Friday, August 28, 2009

Shifting assignments


My manager has been protecting me from new assignments, letting me finish off assignments from my old position and focus on getting my feet wet with the Presbyterian Panel, as I try to make deadlines and hopefully keep up with more of the backlog of Panel work that he wasn’t always able to keep up with when he had the job and also had lots of other projects. But Thursday/Friday the manager asked me about taking on a new project, working with a consultant and the World Mission unit – a unit I’ve worked with before – on strategic planning. The project is bigger than I had thought when I tentatively said Yes – and/but is also supposed to be done in about a month – which is a very tough deadline but also means it will be over sooner rather than later. We’ll see how it shapes up. One of the key players is on vacation for the next week (another one of them is pictured above). My manager said some nice things about me in referring the clients to me.
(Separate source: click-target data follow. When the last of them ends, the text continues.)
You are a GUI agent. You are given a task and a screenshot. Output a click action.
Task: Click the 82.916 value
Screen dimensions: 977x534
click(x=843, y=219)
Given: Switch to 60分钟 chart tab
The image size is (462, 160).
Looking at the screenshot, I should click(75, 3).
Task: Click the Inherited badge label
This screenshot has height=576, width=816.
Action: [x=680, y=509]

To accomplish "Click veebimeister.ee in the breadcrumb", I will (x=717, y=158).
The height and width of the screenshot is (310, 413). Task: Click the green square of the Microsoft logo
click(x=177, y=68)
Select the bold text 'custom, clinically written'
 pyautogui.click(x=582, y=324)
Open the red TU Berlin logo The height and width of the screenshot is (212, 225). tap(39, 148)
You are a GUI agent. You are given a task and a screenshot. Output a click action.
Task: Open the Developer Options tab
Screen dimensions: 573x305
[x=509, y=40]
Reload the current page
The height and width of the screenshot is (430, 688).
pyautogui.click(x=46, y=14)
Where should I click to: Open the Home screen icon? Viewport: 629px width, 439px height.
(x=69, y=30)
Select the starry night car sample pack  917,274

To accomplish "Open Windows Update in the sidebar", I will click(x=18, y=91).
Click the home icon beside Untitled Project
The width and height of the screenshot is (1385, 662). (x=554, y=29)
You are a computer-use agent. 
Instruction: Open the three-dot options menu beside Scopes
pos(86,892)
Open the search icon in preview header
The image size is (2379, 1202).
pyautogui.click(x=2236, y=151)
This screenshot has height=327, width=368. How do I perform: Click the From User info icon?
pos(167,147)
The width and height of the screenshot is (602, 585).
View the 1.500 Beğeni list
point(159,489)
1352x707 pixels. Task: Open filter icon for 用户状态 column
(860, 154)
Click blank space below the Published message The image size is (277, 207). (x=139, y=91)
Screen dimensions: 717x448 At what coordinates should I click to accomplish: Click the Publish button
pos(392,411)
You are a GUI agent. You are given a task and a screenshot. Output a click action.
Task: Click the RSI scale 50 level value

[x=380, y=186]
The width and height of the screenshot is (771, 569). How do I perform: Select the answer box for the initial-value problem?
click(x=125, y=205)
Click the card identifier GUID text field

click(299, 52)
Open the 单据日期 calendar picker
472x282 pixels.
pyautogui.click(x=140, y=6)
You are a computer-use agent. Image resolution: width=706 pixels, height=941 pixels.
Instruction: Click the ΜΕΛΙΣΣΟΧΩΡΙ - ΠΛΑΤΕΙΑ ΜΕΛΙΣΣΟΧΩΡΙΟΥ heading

Stephanie is in kind of a similar boat. Her main teaching English as a New Language has apparently been trying to shift some of her responsibilities and she has started pushing Stephanie to teach not only the Scholastic standardized. Computerized Read 180 curriculum to the upper-grade students (ENL and other ) but also the lower-grade version Systems 44, which she was supposed to teach, to Stephanie. The advantage of this is that Stephanie – although she’s have to learn two new curricula/systems – would have to do very little lesson planning. I don’t really like Stephanie getting pushed around so much by her colleague, however, and the move isn’t necessarily good for the students/the school as a whole (and Stephanie is still somewhat skeptical about these new curricula and they may not last more than a couple of years at the school.